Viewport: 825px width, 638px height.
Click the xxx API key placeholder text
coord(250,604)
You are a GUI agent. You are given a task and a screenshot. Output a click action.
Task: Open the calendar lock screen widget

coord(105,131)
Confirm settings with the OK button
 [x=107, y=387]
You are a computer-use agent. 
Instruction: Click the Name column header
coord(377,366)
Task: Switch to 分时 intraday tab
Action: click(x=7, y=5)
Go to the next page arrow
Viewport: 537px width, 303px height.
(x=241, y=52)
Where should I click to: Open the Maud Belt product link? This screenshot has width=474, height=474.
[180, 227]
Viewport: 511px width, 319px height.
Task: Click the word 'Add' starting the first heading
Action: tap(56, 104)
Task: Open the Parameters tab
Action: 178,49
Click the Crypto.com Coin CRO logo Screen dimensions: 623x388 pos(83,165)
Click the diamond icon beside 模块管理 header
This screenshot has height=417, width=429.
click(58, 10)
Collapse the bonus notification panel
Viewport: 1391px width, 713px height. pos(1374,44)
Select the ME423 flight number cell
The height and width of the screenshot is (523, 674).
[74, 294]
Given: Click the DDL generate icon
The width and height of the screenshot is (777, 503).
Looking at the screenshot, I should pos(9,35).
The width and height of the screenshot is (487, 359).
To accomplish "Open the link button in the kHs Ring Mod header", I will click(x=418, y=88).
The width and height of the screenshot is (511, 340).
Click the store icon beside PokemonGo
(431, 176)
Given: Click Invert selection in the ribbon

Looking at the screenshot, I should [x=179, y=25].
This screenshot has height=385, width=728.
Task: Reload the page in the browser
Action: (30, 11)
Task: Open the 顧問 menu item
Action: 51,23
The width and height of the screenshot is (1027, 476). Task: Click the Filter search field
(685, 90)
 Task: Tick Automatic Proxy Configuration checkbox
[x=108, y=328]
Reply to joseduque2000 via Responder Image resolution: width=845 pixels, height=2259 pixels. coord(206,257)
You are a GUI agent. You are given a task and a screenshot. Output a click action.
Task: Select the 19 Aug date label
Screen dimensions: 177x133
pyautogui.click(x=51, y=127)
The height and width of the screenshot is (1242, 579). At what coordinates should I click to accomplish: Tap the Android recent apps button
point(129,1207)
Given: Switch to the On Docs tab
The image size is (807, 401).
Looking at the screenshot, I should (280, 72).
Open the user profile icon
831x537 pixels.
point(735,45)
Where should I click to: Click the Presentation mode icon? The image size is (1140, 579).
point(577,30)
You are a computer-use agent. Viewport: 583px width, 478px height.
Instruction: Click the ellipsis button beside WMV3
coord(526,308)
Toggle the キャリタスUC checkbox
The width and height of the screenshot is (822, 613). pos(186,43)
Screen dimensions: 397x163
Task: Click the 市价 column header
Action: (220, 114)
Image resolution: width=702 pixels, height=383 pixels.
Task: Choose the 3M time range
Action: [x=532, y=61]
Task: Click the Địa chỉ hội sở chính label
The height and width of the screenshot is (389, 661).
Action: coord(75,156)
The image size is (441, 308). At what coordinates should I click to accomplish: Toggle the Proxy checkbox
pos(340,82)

---+---

> Brief
Return a copy of each line in the entries that contains "computer".

> Result
You are a computer-use agent. 
You are a computer-use agent. Viewport: 583px width, 478px height.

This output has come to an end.